National Summit Outlines Environmental Economic Package

Environment and Conservation Organisations of New Zealand Inc PO Box 11-057, Wellington. Tel/fax 04-385-7545

Media Release - Sunday 29 August, 1999 Wellington

National Summit Outlines Environmental Economic Package

A national summit of delegates from environmental organisations from around the country today adopted a comprehensive package of measures for economic management, which they will urge all political parties to adopt.

ECO spokesperson, Cath Wallace, said the package includes fiscal switching so that revenue is raised by means of polluter and environmental degrader pays charges, allowing a lightening of taxation on income and expenditure.

The proposals were adopted at the national ECO summit, a meeting of a coalition of 70 organisations with a shared interest in environmental management.

"New Zealand economic management is environmentally blind," said Cath Wallace.

"New Zealand is lagging well behind other OECD countries and even some developing countries in finding exciting and innovative ways of helping the environment while enhancing efficiency", says economist Cath Wallace.

The groups presented a series of economic measures to improve environmental management while improving price signals so that more account is taken of environmental damage.

"Both the private and public sectors try to ensure that financial capital is accounted for and well managed, but we do not do the same for natural capital: the forests, sea, land, soil and air."

"This is crazy," said Wallace. "Good economic and environmental management both require that New Zealand does not allow natural capital to be damaged or diminished in quantity or quality and that what is being lost should be restored."

"The summit urged greater use of financial disincentives to environmental damage and depletion through the use of economic instruments in environmental management." The package released urges a fiscally neutral carbon charge of greater than $50/tonne of carbon to combat climate destabilisation.

"Budget secrecy is seen as a barrier to sensible public discussion of fiscal policy and expenditure priorities.
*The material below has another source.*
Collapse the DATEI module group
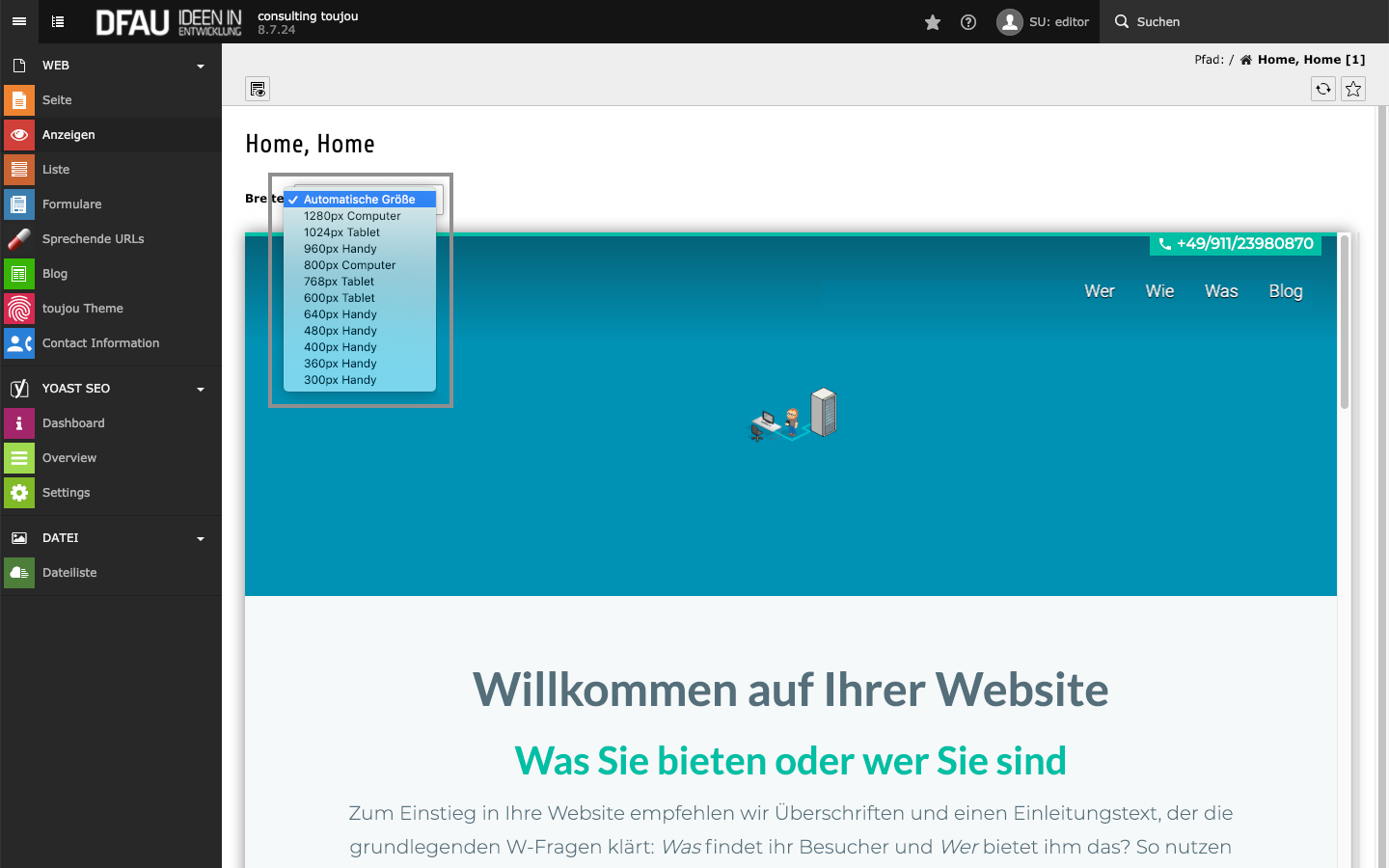 tap(201, 538)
The summit agreed that it should be largely removed except in cases such as excise taxes where positioning behaviour might be a problem.
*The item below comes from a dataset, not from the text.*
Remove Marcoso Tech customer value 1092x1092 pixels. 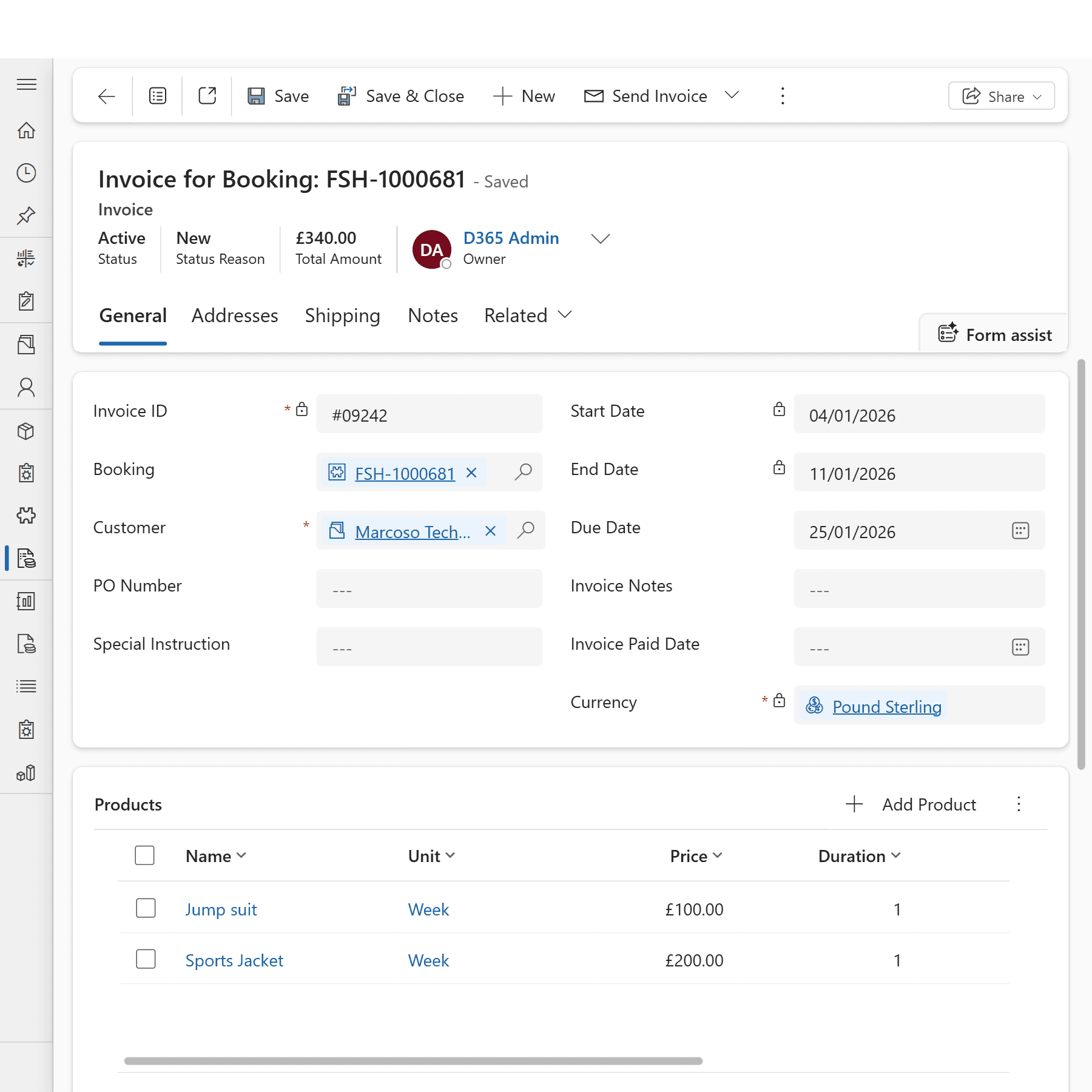tap(491, 531)
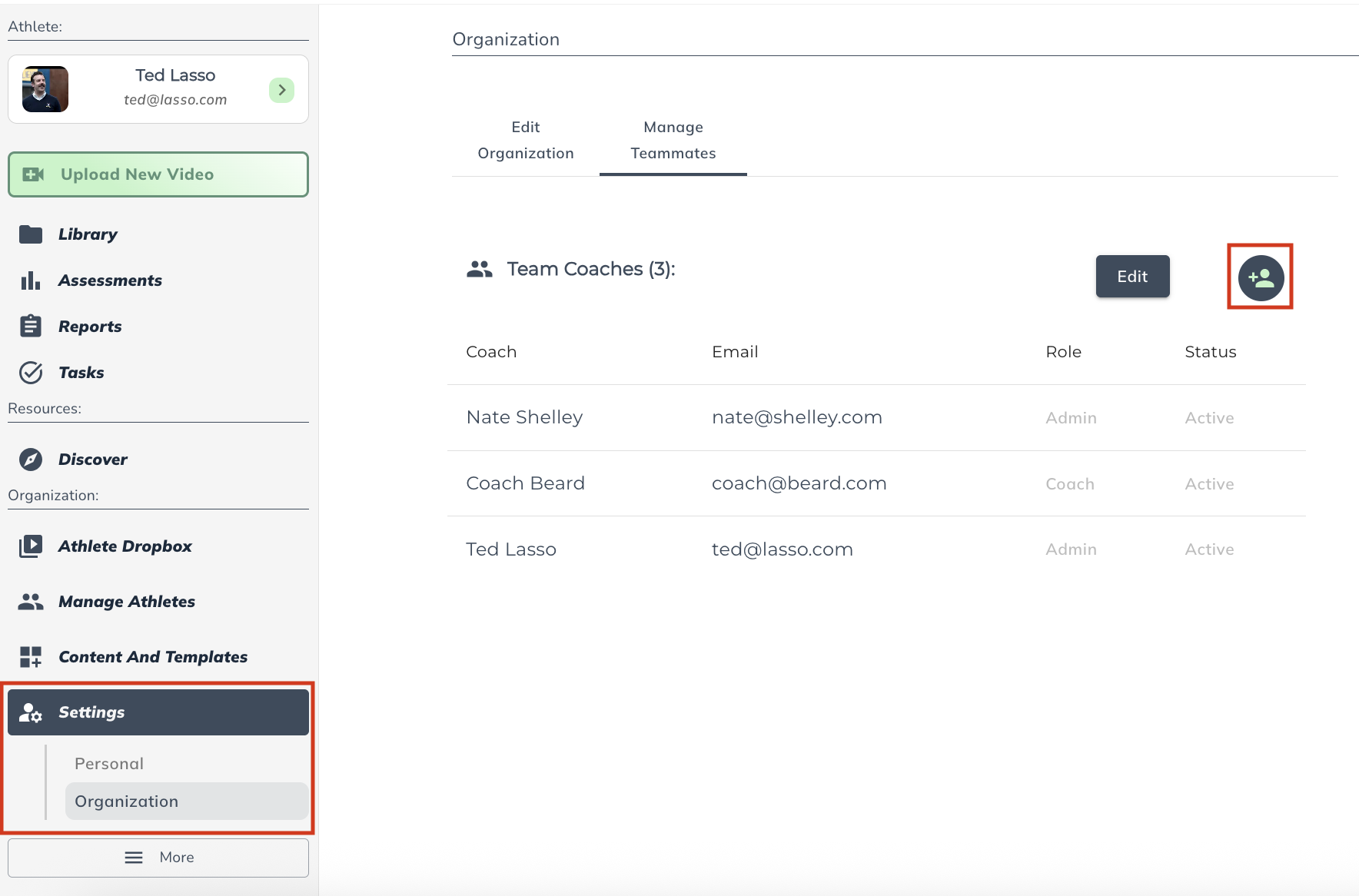Screen dimensions: 1359x896
Task: Open the Discover compass icon
Action: pos(31,460)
"The meeting also called for fuller accountability by State Owned Enterprises, Local Authority Trading Enterprises and Crown entities, with greater disclosure and penalties for agency non- disclosure or tardiness in information releases", said Wallace.

"The package includes disclosure requirements on both the public and private sector about their impacts on the environment and depletion of resources. These would be implemented via amendments to the Public Finance Act, the Companies Act, the Financial Reporting Act and the Local Government Act.

"The removal of cross subsidies of road users by rate payers, and of heavy transport users by other road users, is also urged as part of a major shake-up of transport policy. The aim of this is to reduce congestion on roads, vehicle emissions and community dislocation.

The policies include recommendations for incentives and the provision of the infrastructure for people to switch to more economically efficient and environmentally sound transport systems.